What documentation has been created for the training and implementation, e.g. process documents and training guides?
4. Follow-Up Stage
Who will follow up on this new training?
How often will the follow-up activities be handled?
Explain to the trainees who will follow up and how the results will be documented.
What retraining process will be put in place to help those who are not adapting as quickly as expected?
5. Measurement Stage
What reports will you now use to track these new results?
What metrics will you be using?
Does the team know and understand these new metrics?
How often will you be checking these new metrics?
How will you communicate results?
6. Long-Term Success
Never stop following up. You may increase the time in between inspections, but the moment you stop inspecting, the team will no longer think this new process is important.

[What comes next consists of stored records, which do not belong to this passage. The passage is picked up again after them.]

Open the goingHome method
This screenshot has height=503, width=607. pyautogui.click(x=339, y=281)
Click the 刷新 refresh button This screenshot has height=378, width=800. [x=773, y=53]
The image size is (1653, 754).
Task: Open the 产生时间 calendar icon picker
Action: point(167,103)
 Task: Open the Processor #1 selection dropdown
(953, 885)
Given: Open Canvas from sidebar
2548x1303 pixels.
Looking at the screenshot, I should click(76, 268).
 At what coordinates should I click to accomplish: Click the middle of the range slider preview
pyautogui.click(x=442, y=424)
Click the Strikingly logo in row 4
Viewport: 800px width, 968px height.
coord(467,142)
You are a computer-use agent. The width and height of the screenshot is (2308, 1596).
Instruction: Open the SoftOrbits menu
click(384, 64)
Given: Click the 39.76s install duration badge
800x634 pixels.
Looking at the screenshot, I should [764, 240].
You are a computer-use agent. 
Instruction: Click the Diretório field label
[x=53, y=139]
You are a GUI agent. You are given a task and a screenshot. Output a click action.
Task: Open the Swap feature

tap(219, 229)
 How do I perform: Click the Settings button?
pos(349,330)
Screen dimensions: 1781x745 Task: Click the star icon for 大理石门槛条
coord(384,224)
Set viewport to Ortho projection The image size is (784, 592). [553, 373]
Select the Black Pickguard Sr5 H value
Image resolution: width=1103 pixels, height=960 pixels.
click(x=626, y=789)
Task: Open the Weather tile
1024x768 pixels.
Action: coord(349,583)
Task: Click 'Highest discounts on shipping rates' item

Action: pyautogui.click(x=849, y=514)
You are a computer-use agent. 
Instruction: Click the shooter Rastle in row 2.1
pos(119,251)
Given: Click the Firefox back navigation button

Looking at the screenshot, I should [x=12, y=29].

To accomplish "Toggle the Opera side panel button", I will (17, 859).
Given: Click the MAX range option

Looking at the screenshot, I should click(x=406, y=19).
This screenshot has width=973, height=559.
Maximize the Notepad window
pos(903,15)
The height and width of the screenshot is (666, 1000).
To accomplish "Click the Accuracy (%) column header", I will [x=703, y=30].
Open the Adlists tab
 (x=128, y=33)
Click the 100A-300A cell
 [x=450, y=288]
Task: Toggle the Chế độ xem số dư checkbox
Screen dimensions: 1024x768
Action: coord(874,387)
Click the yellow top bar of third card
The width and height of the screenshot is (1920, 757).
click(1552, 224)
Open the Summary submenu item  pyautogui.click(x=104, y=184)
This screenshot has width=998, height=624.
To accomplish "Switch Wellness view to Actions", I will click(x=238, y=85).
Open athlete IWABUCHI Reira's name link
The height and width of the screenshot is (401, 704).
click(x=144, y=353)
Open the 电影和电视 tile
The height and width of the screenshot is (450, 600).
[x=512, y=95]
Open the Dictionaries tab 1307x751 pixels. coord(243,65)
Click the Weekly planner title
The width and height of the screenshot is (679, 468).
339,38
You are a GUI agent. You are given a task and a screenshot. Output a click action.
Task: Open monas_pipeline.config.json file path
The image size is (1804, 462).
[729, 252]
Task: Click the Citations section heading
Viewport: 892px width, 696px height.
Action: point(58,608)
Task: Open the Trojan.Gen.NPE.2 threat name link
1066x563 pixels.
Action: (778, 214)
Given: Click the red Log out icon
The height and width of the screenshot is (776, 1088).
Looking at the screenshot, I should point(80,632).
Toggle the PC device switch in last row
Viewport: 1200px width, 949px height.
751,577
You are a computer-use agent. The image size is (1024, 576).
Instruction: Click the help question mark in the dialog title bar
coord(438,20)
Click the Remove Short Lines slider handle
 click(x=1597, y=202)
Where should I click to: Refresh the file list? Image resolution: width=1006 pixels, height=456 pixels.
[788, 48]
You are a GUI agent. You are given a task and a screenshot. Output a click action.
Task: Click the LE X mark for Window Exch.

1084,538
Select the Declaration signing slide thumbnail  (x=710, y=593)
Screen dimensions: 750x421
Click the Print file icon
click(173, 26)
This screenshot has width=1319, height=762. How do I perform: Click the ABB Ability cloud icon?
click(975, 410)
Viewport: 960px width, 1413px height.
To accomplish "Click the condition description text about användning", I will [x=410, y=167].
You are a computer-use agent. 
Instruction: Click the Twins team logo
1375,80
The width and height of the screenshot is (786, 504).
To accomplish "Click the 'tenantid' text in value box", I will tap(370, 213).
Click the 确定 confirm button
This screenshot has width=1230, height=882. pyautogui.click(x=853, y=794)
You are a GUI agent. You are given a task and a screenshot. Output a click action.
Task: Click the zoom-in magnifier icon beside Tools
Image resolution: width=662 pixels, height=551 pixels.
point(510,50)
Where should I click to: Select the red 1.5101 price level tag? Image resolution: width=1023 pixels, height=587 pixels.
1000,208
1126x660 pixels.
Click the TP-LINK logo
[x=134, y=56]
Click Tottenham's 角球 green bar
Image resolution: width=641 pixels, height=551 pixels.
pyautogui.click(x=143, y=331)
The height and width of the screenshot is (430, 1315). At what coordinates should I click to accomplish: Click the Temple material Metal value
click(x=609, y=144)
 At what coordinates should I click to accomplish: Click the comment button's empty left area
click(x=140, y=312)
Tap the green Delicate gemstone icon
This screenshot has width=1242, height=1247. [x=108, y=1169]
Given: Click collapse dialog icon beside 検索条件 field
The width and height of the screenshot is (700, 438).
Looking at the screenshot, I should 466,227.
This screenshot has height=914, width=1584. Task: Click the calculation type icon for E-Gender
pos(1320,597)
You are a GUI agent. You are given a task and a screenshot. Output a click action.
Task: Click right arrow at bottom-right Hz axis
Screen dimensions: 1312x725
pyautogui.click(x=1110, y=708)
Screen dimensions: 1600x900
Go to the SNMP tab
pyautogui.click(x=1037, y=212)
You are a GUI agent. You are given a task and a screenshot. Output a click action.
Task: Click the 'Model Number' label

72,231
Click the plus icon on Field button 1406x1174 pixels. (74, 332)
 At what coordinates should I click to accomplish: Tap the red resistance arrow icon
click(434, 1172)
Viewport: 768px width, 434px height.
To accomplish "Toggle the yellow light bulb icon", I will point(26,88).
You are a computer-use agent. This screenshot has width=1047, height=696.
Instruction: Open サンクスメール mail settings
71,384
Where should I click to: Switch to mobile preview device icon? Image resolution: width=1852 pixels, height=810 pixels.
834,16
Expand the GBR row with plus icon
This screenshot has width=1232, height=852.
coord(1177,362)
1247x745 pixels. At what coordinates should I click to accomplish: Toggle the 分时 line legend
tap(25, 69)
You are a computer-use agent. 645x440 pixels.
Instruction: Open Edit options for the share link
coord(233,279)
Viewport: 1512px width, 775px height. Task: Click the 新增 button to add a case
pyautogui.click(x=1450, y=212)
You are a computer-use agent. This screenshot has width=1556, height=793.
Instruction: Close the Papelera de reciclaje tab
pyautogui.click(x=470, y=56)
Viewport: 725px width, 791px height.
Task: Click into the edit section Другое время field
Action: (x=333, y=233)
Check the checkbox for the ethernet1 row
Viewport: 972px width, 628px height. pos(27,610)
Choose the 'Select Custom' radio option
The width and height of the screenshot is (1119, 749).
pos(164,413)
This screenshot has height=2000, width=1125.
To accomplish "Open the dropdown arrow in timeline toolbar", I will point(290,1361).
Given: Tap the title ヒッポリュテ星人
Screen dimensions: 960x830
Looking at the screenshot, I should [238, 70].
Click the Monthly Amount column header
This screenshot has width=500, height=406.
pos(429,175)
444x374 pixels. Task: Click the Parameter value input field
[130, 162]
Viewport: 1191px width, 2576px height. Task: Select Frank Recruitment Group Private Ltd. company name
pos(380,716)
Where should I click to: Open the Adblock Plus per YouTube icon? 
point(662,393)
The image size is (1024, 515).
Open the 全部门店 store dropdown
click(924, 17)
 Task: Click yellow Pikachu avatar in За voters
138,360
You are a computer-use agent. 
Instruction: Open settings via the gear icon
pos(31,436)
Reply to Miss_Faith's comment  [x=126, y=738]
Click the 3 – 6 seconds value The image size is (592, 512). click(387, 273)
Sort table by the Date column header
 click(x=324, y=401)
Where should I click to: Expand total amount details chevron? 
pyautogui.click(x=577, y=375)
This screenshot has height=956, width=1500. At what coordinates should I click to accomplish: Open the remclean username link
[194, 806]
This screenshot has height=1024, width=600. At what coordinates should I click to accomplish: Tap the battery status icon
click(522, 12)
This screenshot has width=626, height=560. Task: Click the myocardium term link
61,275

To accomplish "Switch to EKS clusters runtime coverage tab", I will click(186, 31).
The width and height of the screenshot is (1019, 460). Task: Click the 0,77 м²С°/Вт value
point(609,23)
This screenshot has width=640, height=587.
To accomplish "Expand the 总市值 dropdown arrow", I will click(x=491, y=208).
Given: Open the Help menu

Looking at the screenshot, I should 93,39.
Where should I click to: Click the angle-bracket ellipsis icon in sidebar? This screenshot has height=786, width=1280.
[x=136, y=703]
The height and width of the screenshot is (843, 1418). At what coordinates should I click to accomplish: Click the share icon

What the Dealership Did Wrong
The dealership I discussed at the beginning could have done a great deal to make sure its training stuck. Even if Stages 1 and 2 from my checklist were handled perfectly, the dealership’s lack of focus on actually implementing the sales training on the floor, and on following up, eventually would negatively effect employees. They would decide that listening to training videos was wasted time, and then friction would arise later as management expects new results.
In my opinion, the dealership’s managers failed. One thing they could have done better to make the training stick was to get the team involved in the process of inserting changes into their daily routines. Employees need to be part of the solution — and the ones deciding which part of the training to implement first. People are more willing to attempt any change if they feel part of the decision process.
This implementation approach also would let the manager and trainer follow up on agreed-upon targets, as opposed to a different metric that could cause confusion or resentment. Too many times, an employee will work diligently on something he or she feels is important, only to be told it’s wasted time because the manager’s priority was different.
I am never one to tell dealers to stop investing in training. But, if you are not investing the necessary effort in implementation, then you are wasting money, time resources and potential customers.